Here the metal sample will be heated 20º-1000ºc at a constant rate of 5º/minute. To cool the furnace, just allow the temperature to equilibrate with room temperature. Before starting the test, double check that all systems are all on and functioning. Turn on the nitrogen purge gas and ensure that it is flowing to the system. Then initiate the test and check back periodically to make sure that it is running appropriately. When the run is complete and the system has cooled back to room temperature, export and save the data. Then repeat the scan another 2 times to account for any exaggerated expansion on the first run. After all runs have been completed and all data saved, ensure that the furnace is cool. Then raise the tube out of the furnace and remove the sample. To raise the tube out of the furnace, pull the black knob on the side of the furnace to release the tube. Finally, shut down the furnace, cooling system, and purge gas.

Now let's take a look at the results. The program returns the values for: 1. Time, 2. Sample Temperature, 3. Gauge Reading, 4. Corrected Expansion, 5. Time in seconds, 6. Dimensionless Gauge Reading, 7. System Correction. First, calculate the change in length of the sample for each temperature point using a spreadsheet program, and then divide each value by the original length to obtain values of ΔL/L. Then plot ΔL/L vs Temperature. As you can see from the plot here, 3 metals were heated to a preset temperature and then cooled back down to room temperature. Though it was heated to a lower temperature, aluminum exhibited a more significant thermal expansion than stainless steel or cold worked steel.

In the case of aluminum and stainless steel, thermal expansion and contraction both follow a linear slope; meaning that thermal expansion was linear. And the linear expansion coefficient was constant. However, the thermal expansion is not always linear, meaning that the linear expansion is not always constant, as we see for cold worked steel. The cold worked steel sample exhibited a non-linear change between 700º and 900º, which can be attributed to defects in the lattice structure of the material called dislocations.

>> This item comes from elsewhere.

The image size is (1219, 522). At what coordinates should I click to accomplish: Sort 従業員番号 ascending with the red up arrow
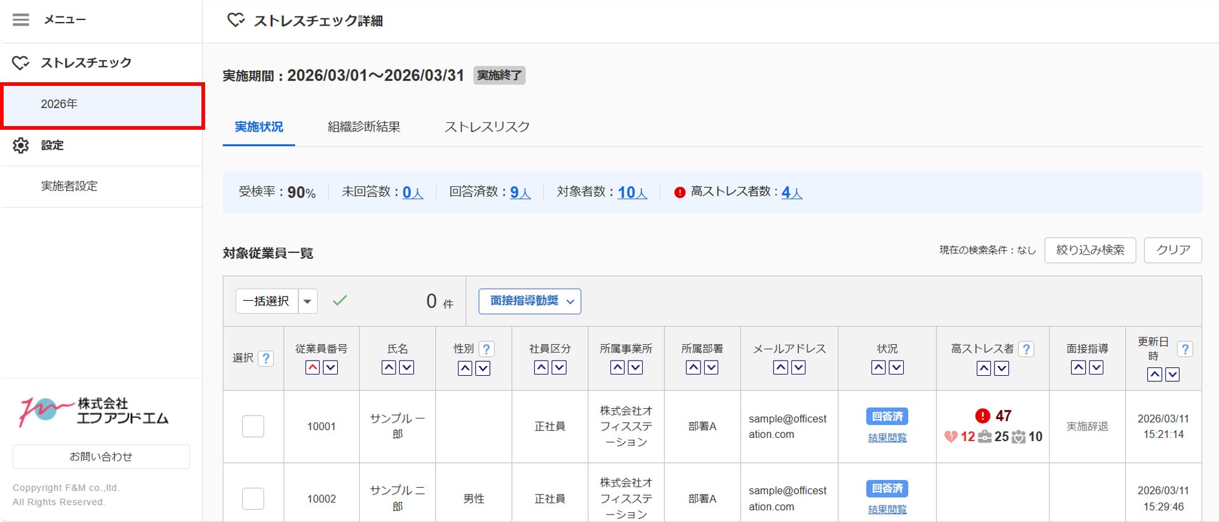click(x=313, y=367)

It is important to understand the thermal expansion and contraction of materials for a wide range of applications. For example, it is essential to account for the thermal expansion for materials when designing structures such as railroads and bridges. The thermal expansion of sections of railroad tracks is the main cause of rail buckling, which caused almost 200 train derailments in the US over a period of just 10 years. The measurement of thermal expansion using dilatometry can also be used to examine defects in crystals. Dislocations are defects in a materials lattice structure, and can take many different forms such as a point dislocation where one atom is missing, or an edge dislocation where an extra half plane of atoms is introduced in the lattice. Since dislocations occupy volume, density changes in response to heat treatment. Thus, high resolution dilatometry has extended the technique to study rearrangement of dislocations. Essential to understanding strength and possible areas of failure.

You have just watched Joves introduction to the analysis of thermal expansion via dilatometry. You should now understand the fundamentals of thermal expansion, the dilatometry technique, and some areas where thermal expansion is analyzed in structural and materials engineering. Thanks for watching.